Seguí su mirada, y entonces lo vi. Mi corazón dio un vuelco. Era Yael, después de cuatro años. Su cabello seguía siendo de un turquesa vibrante, pero su apariencia había cambiado. Se veía más delicado, casi etéreo, y, sobre todo, hermoso.
—¿Yael? —dije en un susurro, sin poder creer lo que veían mis ojos.
Yael sonrió al vernos y se acercó con paso tranquilo. Ahora tenía 18 años, y su presencia llenaba el espacio como nunca antes.
—Hola, Isaac. —Su voz era suave, pero con una firmeza que me hizo sentir un escalofrío.
—¿Qué haces aquí? —pregunté, aún incrédulo.
—Vine con Camila y su hermano manor, Luis. Él asiste a estas clases —explicó, señalando a una chica que reconocí como su prima, Camila, y a un chico bajito que debía ser Luis.
Sarah, que hasta entonces había estado en silencio, dio un paso al frente.
—Yael, no puedo creerlo. Has cambiado tanto —dijo, con una mezcla de asombro y nostalgia.
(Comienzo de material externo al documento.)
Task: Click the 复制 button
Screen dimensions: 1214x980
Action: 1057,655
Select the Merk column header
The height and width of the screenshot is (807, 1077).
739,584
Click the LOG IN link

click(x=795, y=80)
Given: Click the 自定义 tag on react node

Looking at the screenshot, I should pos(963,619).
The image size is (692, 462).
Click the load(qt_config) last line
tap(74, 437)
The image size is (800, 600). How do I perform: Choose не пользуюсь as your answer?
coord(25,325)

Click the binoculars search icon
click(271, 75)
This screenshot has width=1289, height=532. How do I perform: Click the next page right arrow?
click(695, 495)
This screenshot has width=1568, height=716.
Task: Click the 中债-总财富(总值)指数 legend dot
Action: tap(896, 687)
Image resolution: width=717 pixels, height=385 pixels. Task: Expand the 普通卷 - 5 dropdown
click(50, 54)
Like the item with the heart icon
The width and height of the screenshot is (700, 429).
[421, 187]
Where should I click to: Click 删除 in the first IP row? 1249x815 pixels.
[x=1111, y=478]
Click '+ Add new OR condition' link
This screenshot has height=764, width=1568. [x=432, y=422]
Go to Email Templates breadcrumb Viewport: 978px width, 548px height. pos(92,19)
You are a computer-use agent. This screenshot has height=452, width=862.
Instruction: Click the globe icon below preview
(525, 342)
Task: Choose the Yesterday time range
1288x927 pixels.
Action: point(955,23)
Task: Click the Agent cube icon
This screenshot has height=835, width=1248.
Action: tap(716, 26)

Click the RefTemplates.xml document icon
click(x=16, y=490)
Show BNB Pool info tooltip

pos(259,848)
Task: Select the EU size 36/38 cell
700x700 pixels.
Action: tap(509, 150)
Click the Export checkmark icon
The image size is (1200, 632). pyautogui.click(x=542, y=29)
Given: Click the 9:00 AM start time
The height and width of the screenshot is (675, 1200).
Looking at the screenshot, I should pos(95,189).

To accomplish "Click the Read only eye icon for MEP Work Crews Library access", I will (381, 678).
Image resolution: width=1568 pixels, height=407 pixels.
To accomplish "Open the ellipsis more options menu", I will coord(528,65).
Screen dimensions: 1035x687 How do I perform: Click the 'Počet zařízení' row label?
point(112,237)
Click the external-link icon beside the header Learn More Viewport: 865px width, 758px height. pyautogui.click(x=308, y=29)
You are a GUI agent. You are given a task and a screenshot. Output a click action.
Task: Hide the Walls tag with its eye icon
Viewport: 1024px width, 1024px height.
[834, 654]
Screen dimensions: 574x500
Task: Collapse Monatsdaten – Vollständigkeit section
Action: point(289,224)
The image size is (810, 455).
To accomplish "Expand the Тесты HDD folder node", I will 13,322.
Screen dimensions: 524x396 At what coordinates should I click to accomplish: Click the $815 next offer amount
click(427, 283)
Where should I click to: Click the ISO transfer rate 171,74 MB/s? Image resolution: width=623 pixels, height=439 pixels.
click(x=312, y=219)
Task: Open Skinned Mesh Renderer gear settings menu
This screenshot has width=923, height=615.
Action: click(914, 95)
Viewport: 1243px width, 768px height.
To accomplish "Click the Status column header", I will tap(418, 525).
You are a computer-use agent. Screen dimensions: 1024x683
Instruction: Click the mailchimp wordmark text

—Lo mismo digo de ustedes —respondió Yael, con una sonrisa cálida—. Aunque supongo que no todos los cambios son visibles.
Durante el resto de la clase, no pude dejar de mirarlo. Yael se veía sereno pero con un aura de peligro , como si el tiempo lo hubiera moldeado en algo más bello y enigmático. Al final de la sesión, cuando todos salían de la iglesia, me acerqué a él.
—Yael, ¿puedo hablar contigo un momento?
—Claro, Isaac. —Me miró con esos ojos que parecían ver a través de mi alma.
Nos apartamos un poco del grupo, y tomé aire antes de hablar.
—Me alegra verte de nuevo. —Mi voz temblaba ligeramente.
—A mí también me alegra verte. He pensado mucho en cómo estarías —admitió, con una sinceridad que me desarmó.
Por primera vez en mucho tiempo, sentí que una pequeña chispa de esperanza se encendía en mi interior.